▸ **Problem requirements**:
Pictures excluded, retype the lines from the one containing "Click 详情 button for row 1" through the last line of the data below, both included.

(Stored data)

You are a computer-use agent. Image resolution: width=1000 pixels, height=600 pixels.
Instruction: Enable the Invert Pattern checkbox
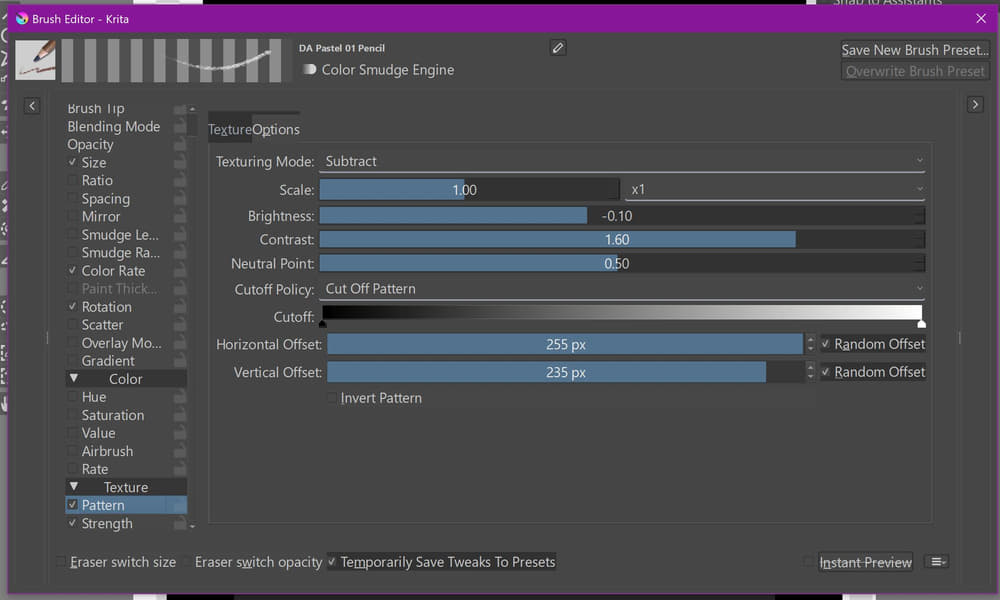point(332,398)
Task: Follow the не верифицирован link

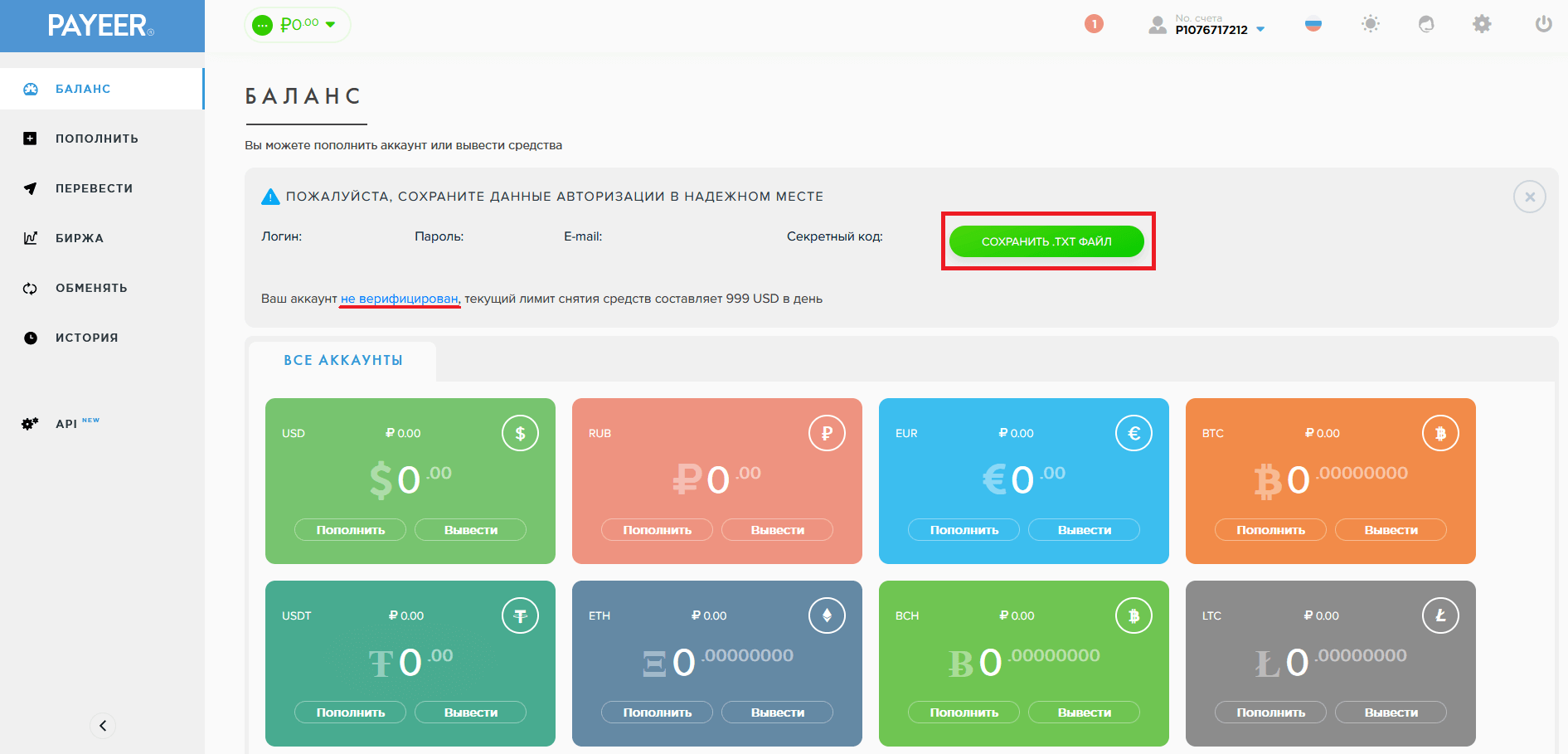Action: (400, 299)
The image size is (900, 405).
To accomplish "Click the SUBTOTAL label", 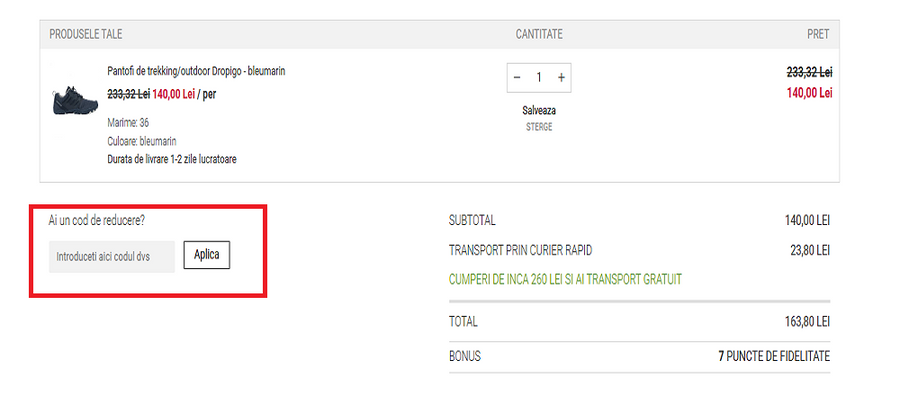I will [472, 221].
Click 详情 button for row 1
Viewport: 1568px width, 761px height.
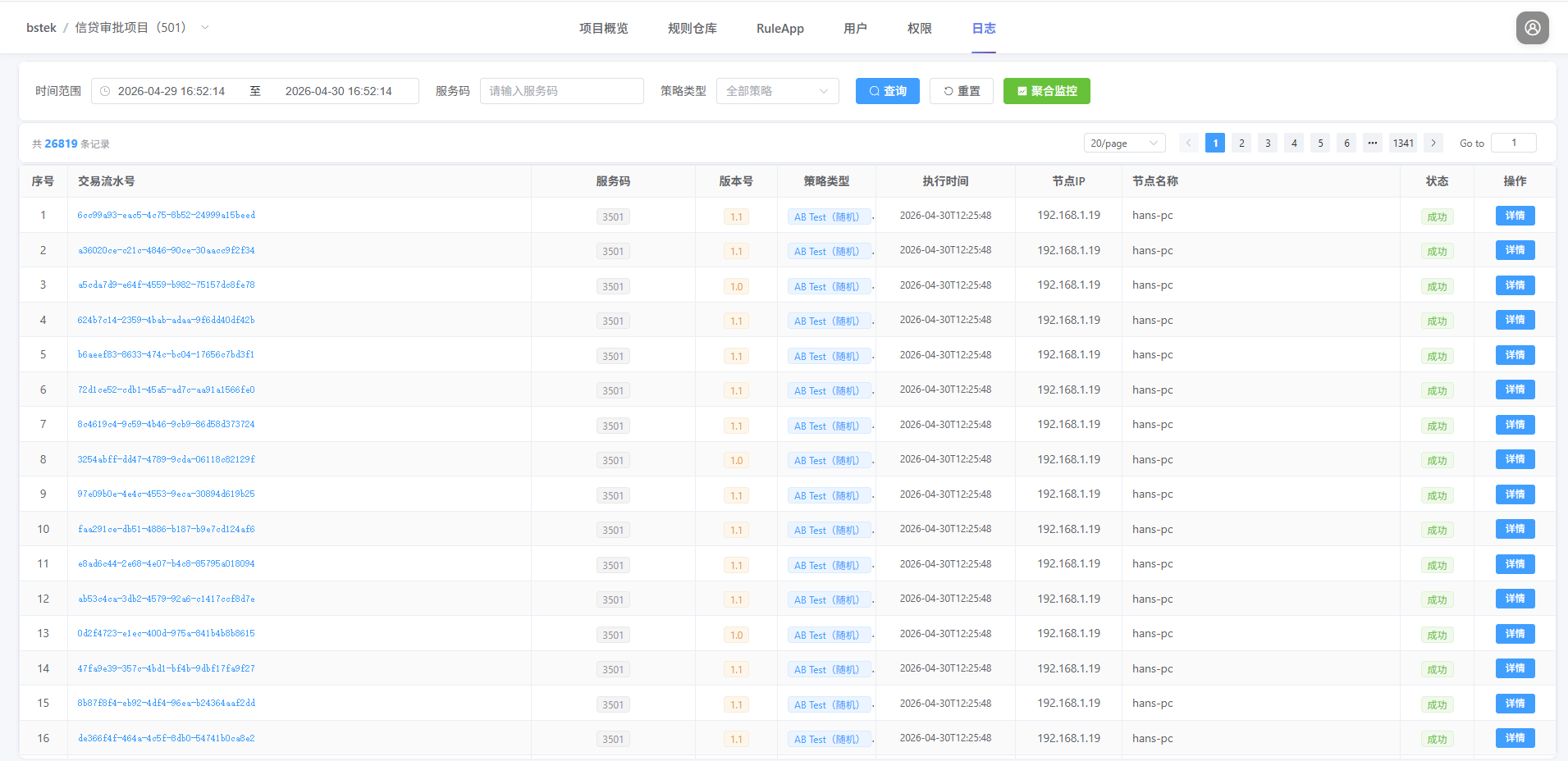1514,216
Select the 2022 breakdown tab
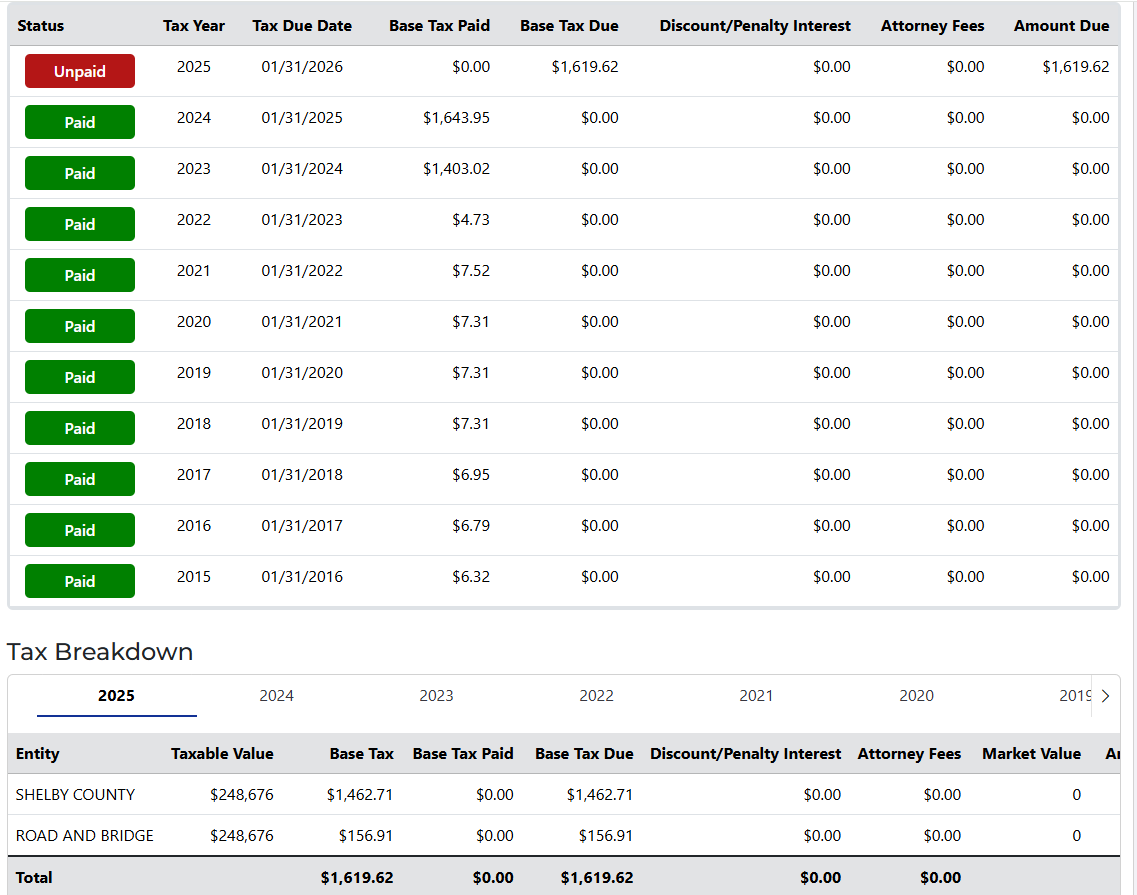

▸ **Solution to this task**:
Click 详情 button for row 1
Viewport: 1568px width, 761px height.
1514,216
Select the 2022 breakdown tab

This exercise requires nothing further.